One of them is that he sent someone, under false pretenses, to watch an ex of his at a party as a form of intimidation.
http://missmaggiemayhem.com/2012/08/19/on-confrontation/
When a Kink.com performer talked about her sexual assault, he was busy tweeting away. Apparently he had more important things to do than listen.
http://loriadorable.tumblr.com/post/29070085704/maybe-days-case-study-using-block-features-are-an#notes
God forbid anyone criticizing him for being a less than excellent ally. When a small time Tumblr blogger had the temerity to criticize him, he used his considerably larger platform to harass her.
http://days.maybemaimed.com/post/28948348736/me-giving-thoughts-while-navigating-maymays-tumblr
Also, he’s given a platform to a prominent Men’s Rights Activist.
http://days.maybemaimed.com/post/14953332062/feminism-and-the-disposable-male-by
And here’s a video where mansplains to a female sex worker and consent activist how to talk about sex work.
That being said, I think the tool is interesting. But I really think Yes Means Yes should not have given Maymay a platform/implicit endorsement. There are very legitimate reasons why people in consent activist circles don’t like him. And it’s not because he’s just super edgy. It’s because he’s the kind of white cis male activist who hurts movements.
http://inciteblog.wordpress.com/2010/07/15/why-misogynists-make-great-informants-how-gender-violence-on-the-left-enables-state-violence-in-radical-movements/
The above comment is an absurd decontextualization—one I am tired of defending myself against in private—and anyone who is interested is welcome to email me a request for documents that I have received permission to share non-publicly.

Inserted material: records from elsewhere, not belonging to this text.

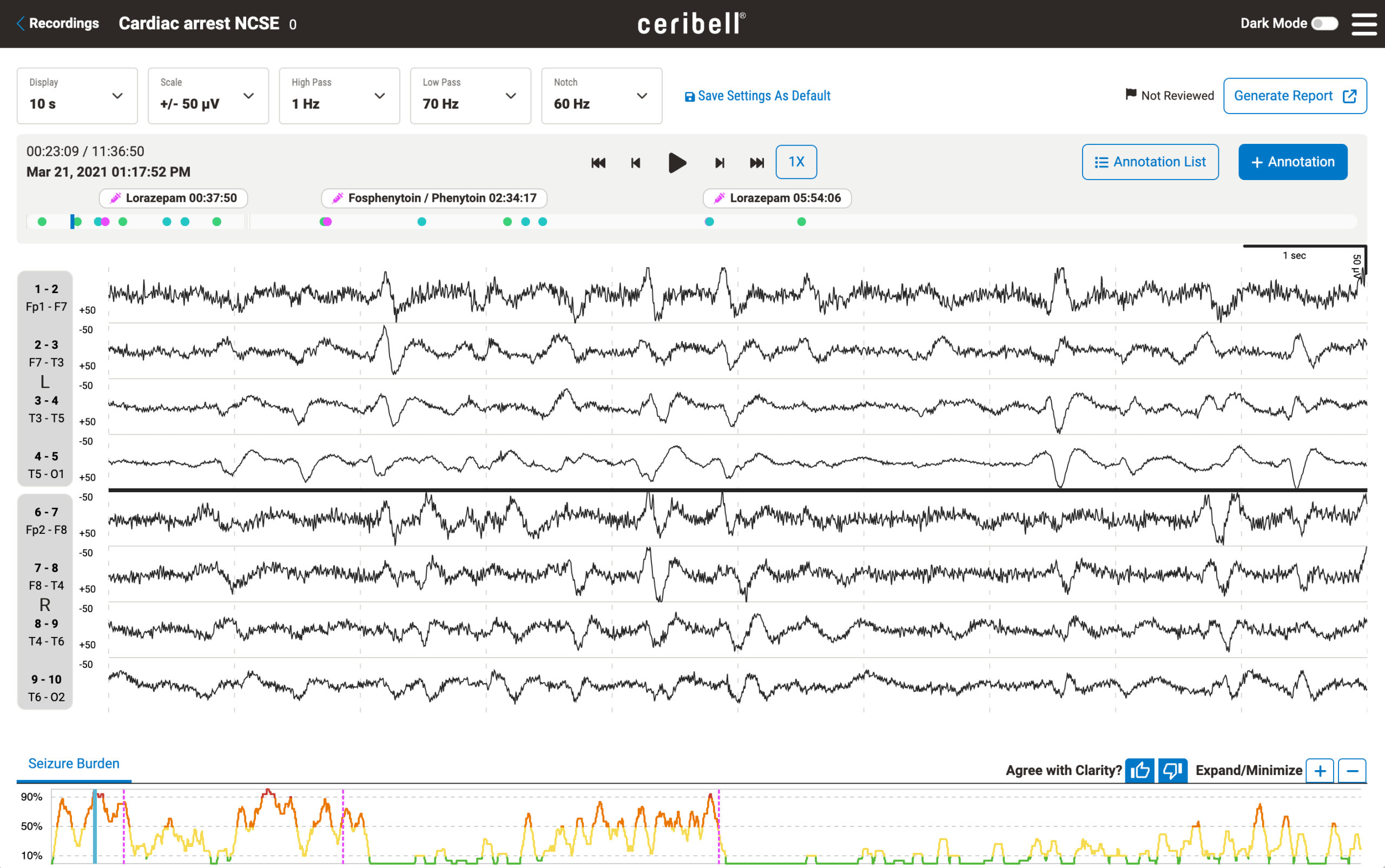This screenshot has width=1385, height=868.
Task: Step back one EEG page
Action: (635, 162)
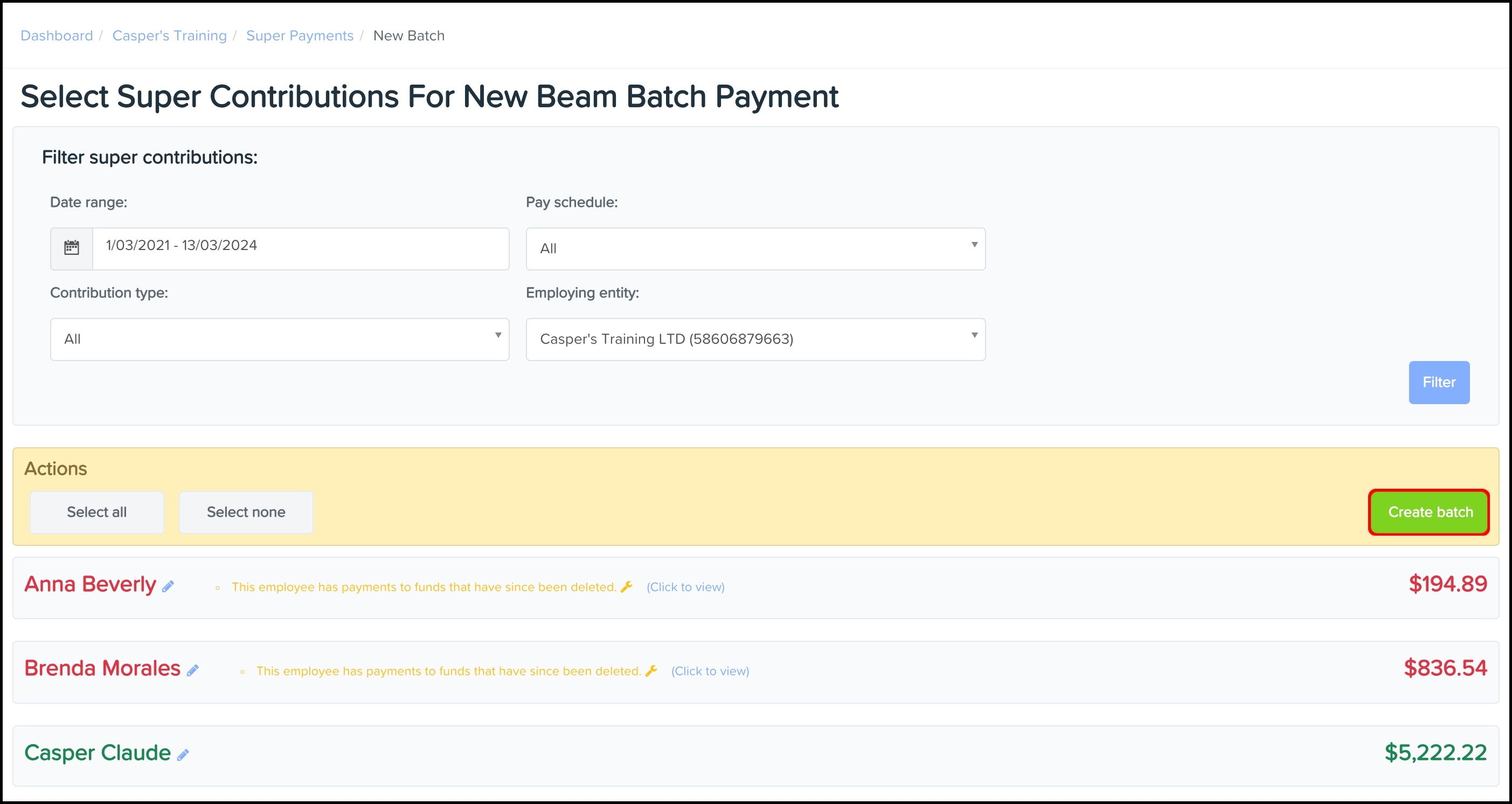Viewport: 1512px width, 804px height.
Task: Open Casper's Training breadcrumb link
Action: tap(169, 36)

Here is a text copy of an email I sent to a reporter who asked me specifically about the above:
This has turned into more discussion about Maymay’s past actions than the tool. I’m not going to do that here. I posted the link to Maggie’s post, comments contain plenty of other material, and Maymay’s had his opportunity to respond. I’m calling off-topic here.
THANK YOU for that, Thomas!
After I originally commented I seem to have clicked the -Notify me when new comments are added- checkbox and from now on each time a comment is added I recieve four emails with the exact same comment. Perhaps there is a means you are able to remove me from that service? Appreciate it!
It’s being used to out community members for being “loud mouths”, and MayMay refuses to even take out the name. He’s a vile creep.